What is being asked: From the records below, print exactly the lines starting at the one containing "Tick the select-all" and ending at the one containing "Select the crop tool icon", ends included, and nothing else.

** Data provided follows **

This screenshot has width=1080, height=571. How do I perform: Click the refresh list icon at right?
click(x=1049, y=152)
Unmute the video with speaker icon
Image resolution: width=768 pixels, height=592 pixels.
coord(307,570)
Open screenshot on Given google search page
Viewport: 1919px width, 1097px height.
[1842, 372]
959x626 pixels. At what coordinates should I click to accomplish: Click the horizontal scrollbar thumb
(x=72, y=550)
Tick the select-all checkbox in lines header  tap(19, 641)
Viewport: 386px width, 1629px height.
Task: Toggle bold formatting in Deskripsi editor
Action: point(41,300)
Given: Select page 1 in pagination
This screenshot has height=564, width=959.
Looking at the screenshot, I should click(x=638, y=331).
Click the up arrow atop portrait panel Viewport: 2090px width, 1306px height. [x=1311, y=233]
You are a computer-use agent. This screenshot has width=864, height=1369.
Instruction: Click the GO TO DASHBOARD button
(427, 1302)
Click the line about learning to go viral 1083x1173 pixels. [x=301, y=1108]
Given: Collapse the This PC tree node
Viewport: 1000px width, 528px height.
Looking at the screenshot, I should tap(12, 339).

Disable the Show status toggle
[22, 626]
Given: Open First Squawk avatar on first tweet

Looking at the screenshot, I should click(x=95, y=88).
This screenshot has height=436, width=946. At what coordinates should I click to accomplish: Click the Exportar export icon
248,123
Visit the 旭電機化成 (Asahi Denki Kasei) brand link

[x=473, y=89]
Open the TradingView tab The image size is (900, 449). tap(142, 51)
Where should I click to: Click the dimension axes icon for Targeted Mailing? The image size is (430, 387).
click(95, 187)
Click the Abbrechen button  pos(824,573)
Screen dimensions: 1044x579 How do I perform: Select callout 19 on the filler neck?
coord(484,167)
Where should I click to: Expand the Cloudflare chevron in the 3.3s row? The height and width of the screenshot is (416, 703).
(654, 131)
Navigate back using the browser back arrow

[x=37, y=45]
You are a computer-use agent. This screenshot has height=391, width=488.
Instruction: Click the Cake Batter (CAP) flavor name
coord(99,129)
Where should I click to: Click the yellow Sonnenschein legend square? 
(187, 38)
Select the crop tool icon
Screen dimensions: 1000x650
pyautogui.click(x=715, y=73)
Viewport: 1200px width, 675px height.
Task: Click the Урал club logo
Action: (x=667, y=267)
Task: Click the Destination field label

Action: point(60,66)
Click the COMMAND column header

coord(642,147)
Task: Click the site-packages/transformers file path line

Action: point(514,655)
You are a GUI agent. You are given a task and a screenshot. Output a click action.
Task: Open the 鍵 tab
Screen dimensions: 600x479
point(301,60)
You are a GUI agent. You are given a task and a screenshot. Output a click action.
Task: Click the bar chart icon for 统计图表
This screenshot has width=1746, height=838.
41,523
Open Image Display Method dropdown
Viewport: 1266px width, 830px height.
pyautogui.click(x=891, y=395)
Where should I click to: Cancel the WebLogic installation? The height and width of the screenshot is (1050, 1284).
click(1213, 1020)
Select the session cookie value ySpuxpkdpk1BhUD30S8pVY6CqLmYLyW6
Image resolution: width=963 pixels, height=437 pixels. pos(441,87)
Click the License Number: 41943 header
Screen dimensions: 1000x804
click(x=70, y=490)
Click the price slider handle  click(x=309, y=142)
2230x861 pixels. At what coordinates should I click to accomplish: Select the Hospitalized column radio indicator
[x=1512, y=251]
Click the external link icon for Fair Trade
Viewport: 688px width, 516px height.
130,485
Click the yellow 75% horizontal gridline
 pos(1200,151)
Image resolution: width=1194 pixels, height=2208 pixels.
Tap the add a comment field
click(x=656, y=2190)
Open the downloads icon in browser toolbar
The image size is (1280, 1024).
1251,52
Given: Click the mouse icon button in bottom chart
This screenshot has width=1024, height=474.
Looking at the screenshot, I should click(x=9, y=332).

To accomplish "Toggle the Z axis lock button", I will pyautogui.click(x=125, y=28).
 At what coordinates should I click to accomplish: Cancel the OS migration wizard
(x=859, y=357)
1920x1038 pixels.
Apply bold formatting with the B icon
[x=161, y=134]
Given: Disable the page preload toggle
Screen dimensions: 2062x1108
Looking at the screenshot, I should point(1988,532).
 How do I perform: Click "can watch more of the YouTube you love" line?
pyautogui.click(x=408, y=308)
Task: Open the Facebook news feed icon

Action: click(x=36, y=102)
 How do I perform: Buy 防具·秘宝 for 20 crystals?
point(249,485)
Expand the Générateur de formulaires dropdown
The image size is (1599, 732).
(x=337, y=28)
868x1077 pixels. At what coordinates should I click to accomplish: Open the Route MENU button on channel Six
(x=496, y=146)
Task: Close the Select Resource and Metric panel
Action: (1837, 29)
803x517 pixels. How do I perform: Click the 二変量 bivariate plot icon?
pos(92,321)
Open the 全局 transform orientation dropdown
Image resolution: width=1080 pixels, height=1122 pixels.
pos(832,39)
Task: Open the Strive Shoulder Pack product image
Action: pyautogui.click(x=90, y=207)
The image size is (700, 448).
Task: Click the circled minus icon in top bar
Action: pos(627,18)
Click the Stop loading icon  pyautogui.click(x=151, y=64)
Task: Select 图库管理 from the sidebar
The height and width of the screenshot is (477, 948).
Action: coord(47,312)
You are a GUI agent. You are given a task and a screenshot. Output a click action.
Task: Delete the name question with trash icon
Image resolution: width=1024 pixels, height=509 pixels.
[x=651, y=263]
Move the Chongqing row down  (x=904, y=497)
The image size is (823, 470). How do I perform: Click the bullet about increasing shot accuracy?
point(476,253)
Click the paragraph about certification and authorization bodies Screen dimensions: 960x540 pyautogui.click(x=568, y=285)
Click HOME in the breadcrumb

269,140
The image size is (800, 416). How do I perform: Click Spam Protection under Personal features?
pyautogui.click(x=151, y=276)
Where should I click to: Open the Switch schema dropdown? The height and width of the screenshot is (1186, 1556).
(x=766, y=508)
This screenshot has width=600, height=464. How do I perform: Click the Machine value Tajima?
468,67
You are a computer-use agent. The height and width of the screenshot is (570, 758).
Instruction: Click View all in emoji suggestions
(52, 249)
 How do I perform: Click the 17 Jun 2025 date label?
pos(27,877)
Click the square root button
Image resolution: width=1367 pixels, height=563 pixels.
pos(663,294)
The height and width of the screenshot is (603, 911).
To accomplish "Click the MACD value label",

** End of Data provided **

Written solution:
Tick the select-all checkbox in lines header  tap(19, 641)
Viewport: 386px width, 1629px height.
Task: Toggle bold formatting in Deskripsi editor
Action: point(41,300)
Given: Select page 1 in pagination
This screenshot has height=564, width=959.
Looking at the screenshot, I should click(x=638, y=331).
Click the up arrow atop portrait panel Viewport: 2090px width, 1306px height. [x=1311, y=233]
You are a computer-use agent. This screenshot has width=864, height=1369.
Instruction: Click the GO TO DASHBOARD button
(427, 1302)
Click the line about learning to go viral 1083x1173 pixels. [x=301, y=1108]
Given: Collapse the This PC tree node
Viewport: 1000px width, 528px height.
Looking at the screenshot, I should tap(12, 339).

Disable the Show status toggle
[22, 626]
Given: Open First Squawk avatar on first tweet

Looking at the screenshot, I should click(x=95, y=88).
This screenshot has height=436, width=946. At what coordinates should I click to accomplish: Click the Exportar export icon
248,123
Visit the 旭電機化成 (Asahi Denki Kasei) brand link

[x=473, y=89]
Open the TradingView tab The image size is (900, 449). tap(142, 51)
Where should I click to: Click the dimension axes icon for Targeted Mailing? The image size is (430, 387).
click(95, 187)
Click the Abbrechen button  pos(824,573)
Screen dimensions: 1044x579 How do I perform: Select callout 19 on the filler neck?
coord(484,167)
Where should I click to: Expand the Cloudflare chevron in the 3.3s row? The height and width of the screenshot is (416, 703).
(654, 131)
Navigate back using the browser back arrow

[x=37, y=45]
You are a computer-use agent. This screenshot has height=391, width=488.
Instruction: Click the Cake Batter (CAP) flavor name
coord(99,129)
Where should I click to: Click the yellow Sonnenschein legend square? 
(187, 38)
Select the crop tool icon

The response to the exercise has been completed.